Monument to Ordinary People

Artist Radoslaw Gryta

, Helsinki

Radoslaw Gryta’s “Monument to Ordinary People” located in Rantapuisto park in Siltamäki consists of 12 rough granite boulders. “A Tale of Old Women” was written by Polish poet Tadeus Rózewicz. The poem has been cut into parts and the single parts have been inscribed into boulders. The entire poem is also provided in Finnish, Polish and English inscribed on plaques on separate stones around the park.

Gryta proclaims that the monument’s purpose is to honour ordinary, day-to-day life. It is also a protest against pompous war memorials and heroic statues.
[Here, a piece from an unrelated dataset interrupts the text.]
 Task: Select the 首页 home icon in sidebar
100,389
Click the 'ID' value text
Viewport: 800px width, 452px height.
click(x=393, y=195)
The monument is placed on a grassy slope so that the 12 boulders stand loosely apart and viewers must walk from boulder to boulder in order to read the poem. The work does not have an imposing mass to force it’s message on viewers. Instead, it is up to them to decide whether to respond to receive it. Also, the poem’s fragments are sometimes difficult to read, which highlights its content and makes each word matter.

The “Monument to Ordinary People” has previously been earlier in Hvitträsk, Jämsä’s Stone Bank, and in the park of the Alexander Church in Tampere. The Helsinki City Art Museum acquired the piece in 1997.

The work belongs to the Collection of the City of Helsinki, managed by HAM Helsinki Art Museum.